Lincoln Laboratory Journal
About the Journal
The Lincoln Laboratory Journal showcases some of the Laboratory's most innovative and high-impact work, in fields ranging from air traffic control to bioagent sensing to parallel computing. The Journal consists of in-depth feature articles written by Laboratory staff members as well as shorter "Lab Notes" written by the Journal editors.
History of Lincoln Laboratory at the
Reagan Test Site
John A. Nelson and Kenneth R. Roth
In 2012, MIT Lincoln Laboratory celebrates 50 years of continuous service on the Kwajalein Atoll. Since the first Laboratory staff arrived on the atoll in 1962 to take on the responsibilities of scientific director to Project PRESS (Pacific Range Electromagnetic Signature Studies), personnel from the Laboratory have been supporting technology development and operations at the Reagan Test Site (RTS), formerly known as Kwajalein Missile Range. With the technical support of Lincoln Laboratory, now serving as scientific advisor to the site, the RTS has been a critical contributor to the ballistic missile defense and space situational awareness national missions. In addition, many important technologies had their beginnings and many science experiments leading to improved understanding of the Earth and our universe have been carried out at RTS and the Kiernan Reentry Measurements Site.
Kenneth R. Roth
This pictorial timeline captures 50 years of significant accomplishments and events at the Reagan Test Site.
The Space Mission at Kwajalein
Timothy D. Hall, Gary F. Duff, and Linda J. Maciel
The United States has leveraged the Reagan Test Site’s suite of instrumentation radars and its unique location on the Kwajalein Atoll to enhance space surveillance and to conduct space launches. Lincoln Laboratory’s technical leadership at the site and its connection to the greater Department of Defense space community have been instrumental in the success of programs to detect space launches, to catalog deep-space objects, and to provide exquisite radar imagery of satellites.
The 4 GHz Bandwidth Millimeter-Wave Radar
Justin J. Stambaugh, Roy K. Lee, and William H. Cantrell
The Millimeter-Wave Radar (MMW) on Roi-Namur is the highest resolution, highest metric accuracy radar at the Reagan Test Site on Kwajalein Atoll in the Marshall Islands. Originally designed as a 1 GHz bandwidth Ka- and W-band adjunct to the Advanced Research Projects Agency Lincoln C-band Observables Radar, the original charter for MMW was to provide a database of millimeter-wave signature data of missile reentry phenomenology. MMW has been upgraded several times over nearly 30 years of operations in response to evolving missions and requirements. Most recently, a 4 GHz bandwidth capability (33.0 to 37.0 GHz) was added that improves the radar image resolution to 6 cm, making MMW the highest-resolution coherent instrumentation radar in the world.
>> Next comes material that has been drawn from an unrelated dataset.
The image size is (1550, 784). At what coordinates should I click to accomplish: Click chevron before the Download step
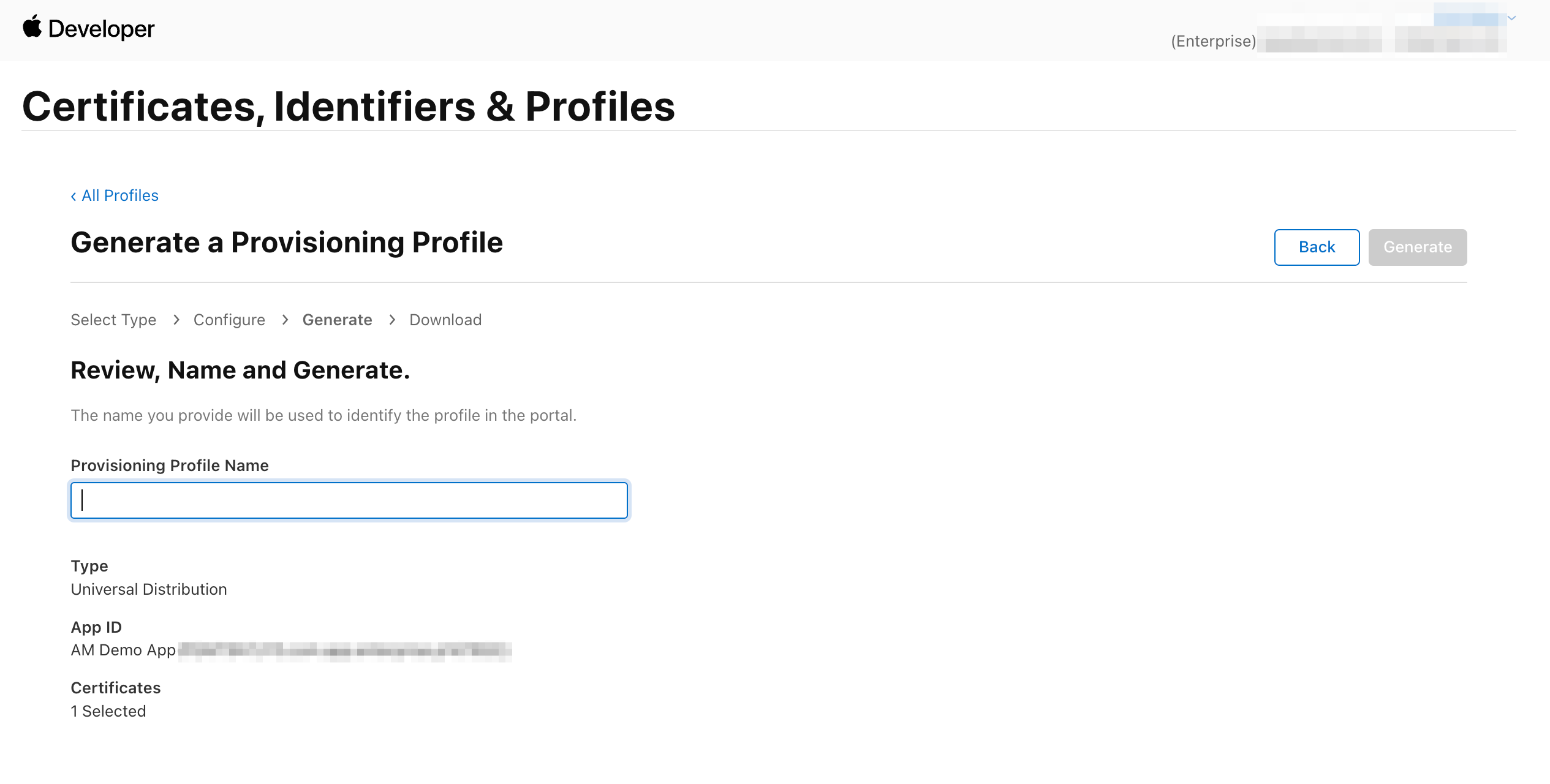pyautogui.click(x=392, y=320)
Reagan Test Site Distributed Operations
Timothy J. O’Rourke, John A. Nelson, and John G. Volan
A transformational program fundamentally changed mission execution and operations at the Reagan Test Site on the Kwajalein Atoll. The site has become a globally operated test range through the use of a recently installed fiber-optic cable connecting communications between the atoll and Guam, and the development of an open system architecture that enables remote, distributed operation of the radar systems at Kwajalein.
Ionospheric Science at the Reagan Test Site
Stephen M. Hunt, Frederick J. Rich, and Gregory P. Ginet
The Reagan Test Site is located just north of the geomagnetic equator below one of the most complex regions of Earth’s ionosphere. For nearly 50 years, the site’s advanced radar technology and precise measurement techniques have provided comprehensive data on the physical properties of the equatorial ionosphere and radio-wave signal propagation effects.